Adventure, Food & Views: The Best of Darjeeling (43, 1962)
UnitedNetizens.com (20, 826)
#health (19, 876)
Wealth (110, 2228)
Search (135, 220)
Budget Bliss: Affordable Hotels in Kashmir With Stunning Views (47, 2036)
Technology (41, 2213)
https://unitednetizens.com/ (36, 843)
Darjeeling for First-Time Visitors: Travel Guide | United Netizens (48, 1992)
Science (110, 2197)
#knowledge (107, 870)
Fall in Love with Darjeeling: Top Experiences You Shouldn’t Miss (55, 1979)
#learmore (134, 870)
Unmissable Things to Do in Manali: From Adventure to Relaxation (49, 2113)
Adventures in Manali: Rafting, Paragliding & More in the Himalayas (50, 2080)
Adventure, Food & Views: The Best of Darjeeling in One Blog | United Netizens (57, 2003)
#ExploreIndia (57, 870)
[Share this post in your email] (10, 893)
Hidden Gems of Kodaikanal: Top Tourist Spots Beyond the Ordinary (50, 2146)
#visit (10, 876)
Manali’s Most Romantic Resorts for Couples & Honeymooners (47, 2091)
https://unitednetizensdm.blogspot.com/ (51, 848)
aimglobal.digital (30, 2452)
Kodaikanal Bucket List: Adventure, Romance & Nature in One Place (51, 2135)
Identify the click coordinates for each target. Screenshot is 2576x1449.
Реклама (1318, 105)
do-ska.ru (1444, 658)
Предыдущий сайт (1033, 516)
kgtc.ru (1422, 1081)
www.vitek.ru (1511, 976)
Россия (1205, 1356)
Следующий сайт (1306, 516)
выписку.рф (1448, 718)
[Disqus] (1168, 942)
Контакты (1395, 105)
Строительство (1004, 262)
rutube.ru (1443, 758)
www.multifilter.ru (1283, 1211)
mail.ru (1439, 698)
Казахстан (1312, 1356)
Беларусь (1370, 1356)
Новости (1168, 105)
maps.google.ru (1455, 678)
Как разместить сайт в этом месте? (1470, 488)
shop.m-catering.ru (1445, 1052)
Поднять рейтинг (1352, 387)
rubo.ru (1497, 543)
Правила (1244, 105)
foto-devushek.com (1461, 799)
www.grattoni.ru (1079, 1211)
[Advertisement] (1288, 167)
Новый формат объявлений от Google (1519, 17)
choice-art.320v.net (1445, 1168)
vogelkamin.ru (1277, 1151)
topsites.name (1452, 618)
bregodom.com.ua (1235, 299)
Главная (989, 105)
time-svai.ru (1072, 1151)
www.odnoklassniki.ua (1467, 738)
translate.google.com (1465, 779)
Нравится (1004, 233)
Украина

****

Work required: Exact copies of all the entries above should be returned.

Result:
Adventure, Food & Views: The Best of Darjeeling (43, 1962)
UnitedNetizens.com (20, 826)
#health (19, 876)
Wealth (110, 2228)
Search (135, 220)
Budget Bliss: Affordable Hotels in Kashmir With Stunning Views (47, 2036)
Technology (41, 2213)
https://unitednetizens.com/ (36, 843)
Darjeeling for First-Time Visitors: Travel Guide | United Netizens (48, 1992)
Science (110, 2197)
#knowledge (107, 870)
Fall in Love with Darjeeling: Top Experiences You Shouldn’t Miss (55, 1979)
#learmore (134, 870)
Unmissable Things to Do in Manali: From Adventure to Relaxation (49, 2113)
Adventures in Manali: Rafting, Paragliding & More in the Himalayas (50, 2080)
Adventure, Food & Views: The Best of Darjeeling in One Blog | United Netizens (57, 2003)
#ExploreIndia (57, 870)
[Share this post in your email] (10, 893)
Hidden Gems of Kodaikanal: Top Tourist Spots Beyond the Ordinary (50, 2146)
#visit (10, 876)
Manali’s Most Romantic Resorts for Couples & Honeymooners (47, 2091)
https://unitednetizensdm.blogspot.com/ (51, 848)
aimglobal.digital (30, 2452)
Kodaikanal Bucket List: Adventure, Romance & Nature in One Place (51, 2135)
Identify the click coordinates for each target. Screenshot is 2576x1449.
Реклама (1318, 105)
do-ska.ru (1444, 658)
Предыдущий сайт (1033, 516)
kgtc.ru (1422, 1081)
www.vitek.ru (1511, 976)
Россия (1205, 1356)
Следующий сайт (1306, 516)
выписку.рф (1448, 718)
[Disqus] (1168, 942)
Контакты (1395, 105)
Строительство (1004, 262)
rutube.ru (1443, 758)
www.multifilter.ru (1283, 1211)
mail.ru (1439, 698)
Казахстан (1312, 1356)
Беларусь (1370, 1356)
Новости (1168, 105)
maps.google.ru (1455, 678)
Как разместить сайт в этом месте? (1470, 488)
shop.m-catering.ru (1445, 1052)
Поднять рейтинг (1352, 387)
rubo.ru (1497, 543)
Правила (1244, 105)
foto-devushek.com (1461, 799)
www.grattoni.ru (1079, 1211)
[Advertisement] (1288, 167)
Новый формат объявлений от Google (1519, 17)
choice-art.320v.net (1445, 1168)
vogelkamin.ru (1277, 1151)
topsites.name (1452, 618)
bregodom.com.ua (1235, 299)
Главная (989, 105)
time-svai.ru (1072, 1151)
www.odnoklassniki.ua (1467, 738)
translate.google.com (1465, 779)
Нравится (1004, 233)
Украина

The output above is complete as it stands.